January 17, 2011

Week 26: Smaller Portions

When I weighed in this morning, I was pleasantly surprised with the result. I have been focusing on learning how to eat when hungry and stop when full. The first part is no problem. But I've struggled with the second part.

Per the suggestion from Scatman, this week I reduced my serving size and increased my frequency. I am using smaller plates and putting less on the plate. The idea is that if you start with a smaller portion, you do not feel obligated to finish everything on your plate, even if you aren't hungry anymore.

The smaller portion approach seems to work for me. After I complete my serving I wait at least 30 minutes. If I am still hungry, I eat some more. If not, I wait until I am starting to feel hungry again. But I am also making sure I do not wait too long between portions. I don't want to get so hungry and then feel like I need to eat a cow in order to satisfy my hunger. So I am also trying to incorporate a little healthy snacking between meals.

So far it seems to be working.

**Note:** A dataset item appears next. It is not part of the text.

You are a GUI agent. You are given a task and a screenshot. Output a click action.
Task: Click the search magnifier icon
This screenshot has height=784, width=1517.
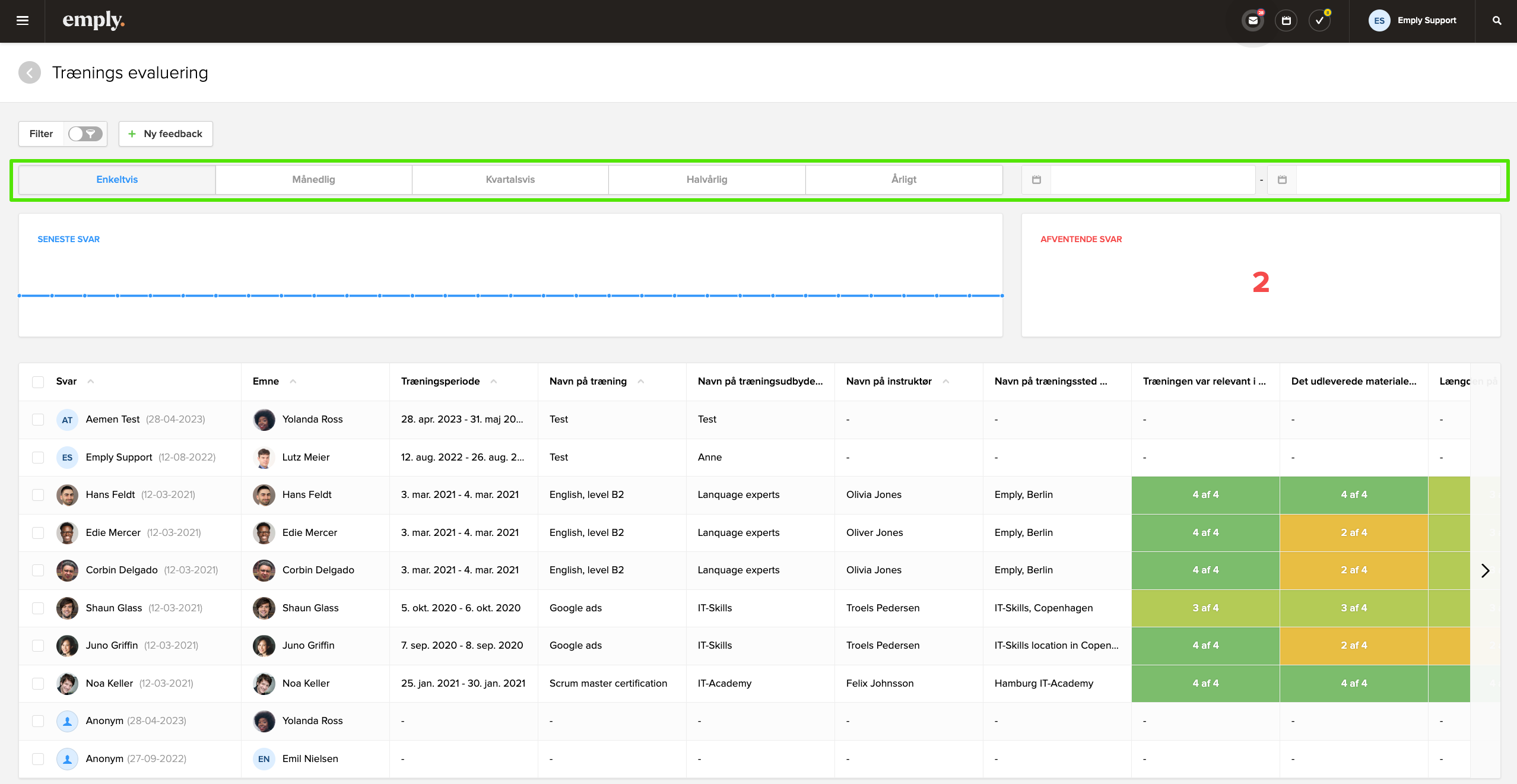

I much prefer this approach over the constant counting and measuring needed to follow the Weight Watchers system.

Thanks Scatman!

What approach works best for you?

Weight Loss Summary
  • Week 01: Lost 4.0 lbs
  • Week 02: Lost 3.1 lbs, 07.0 lbs total, 3.5 lbs per week
  • Week 03: Lost 2.6 lbs, 09.7 lbs total, 3.2 lbs per week
  • Week 04: Lost 2.0 lbs, 11.7 lbs total, 2.9 lbs per week
  • Week 05: Lost 1.6 lbs, 13.3 lbs total, 2.7 lbs per week
  • Week 06: Lost 1.5 lbs, 14.8 lbs total, 2.5 lbs per week
  • Week 07: Gained 0.4 lbs, 14.4 lbs total lost, 2.1 lbs per week
  • Week 08: Lost 3.1 lbs, 17.5 lbs total, 2.2 lbs per week
  • Week 09: Lost 2.2 lbs, 19.7 lbs total, 2.2 lbs per week
  • Week 10: Gained 0.9 lbs, 18.8 lbs total lost, 1.9 lbs per week
  • Week 11: Lost 3.5 lbs, 22.3 lbs total, 2.0 lbs per week
  • Week 12: Lost 2.2 lbs, 24.5 lbs total, 2.0 lbs per week
  • Week 13: Lost 0.2 lbs, 24.7 lbs total, 1.9 lbs per week
  • Week 14: Lost 1.9 lbs, 26.6 lbs total, 1.9 lbs per week
  • Week 15: Lost 0.6 lbs, 27.2 lbs total, 1.8 lbs per week
  • Week 16Gained 0.5 lbs, 26.7 lbs total lost, 1.7 lbs per week
  • Week 17Gained 2.0 lbs, 24.7 lbs total lost, 1.5 lbs per week
  • Week 18: Lost 3.3 lbs, 28.0 lbs total, 1.6 lbs per week
  • Week 19: Lost 0.3 lbs, 28.3 lbs total, 1.5 lbs per week
  • Week 20: Lost 1.7 lbs, 30.0 lbs total, 1.5 lbs per week
  • Week 21: Lost 1.6 lbs, 31.6 lbs total, 1.5 lbs per week
  • Week 22Gained 1.1 lbs, 30.5 lbs total lost, 1.4 lbs per week
  • Week 23: On holiday break, didn't track
  • Week 24: Lost 0.4 lbs, 30.9 lbs total, 1.3 lbs per week
  • Week 25Gained 0.4 lbs, 30.5 lbs total lost, 1.2 lbs per week
  • Week 26: Lost 2.6 lbs, 33.1 lbs total, 1.3 lbs per week
I find it hard to believe that I only have 16.9 lbs left to meet my weight loss goal. It seems like the pounds have just dropped off. But I know I've worked my ASS off (literally and figuratively) to get here. I am 100% confident I will achieve my goal.

3 comments:

  1. TJ
    I'm very happy to hear it's working for you. Every time I see a huge plate of food being served at a restaurant today I think about how my grand mother used to tell me how when they used to make a hamburger back in the 20's, the pre-cooked patty fit in her palm.
    Keep up the hard work!

    ReplyDelete
  2. You are doing awesome. Keep up the great work!!

    ReplyDelete
  3. Congratulations! I think you are making changes that you can continue for life not just for a "diet" and that will help most in the long run. Smaller portions and eating more frequently have really worked for me. I also try not to get too hungry because then I tend to eat more. As I get closer to my goal (less than 10 to go) it has been much harder to lose weight. But the rewards are so great that it's worth working your a$$ off. I just wish we could choose where to lose it from!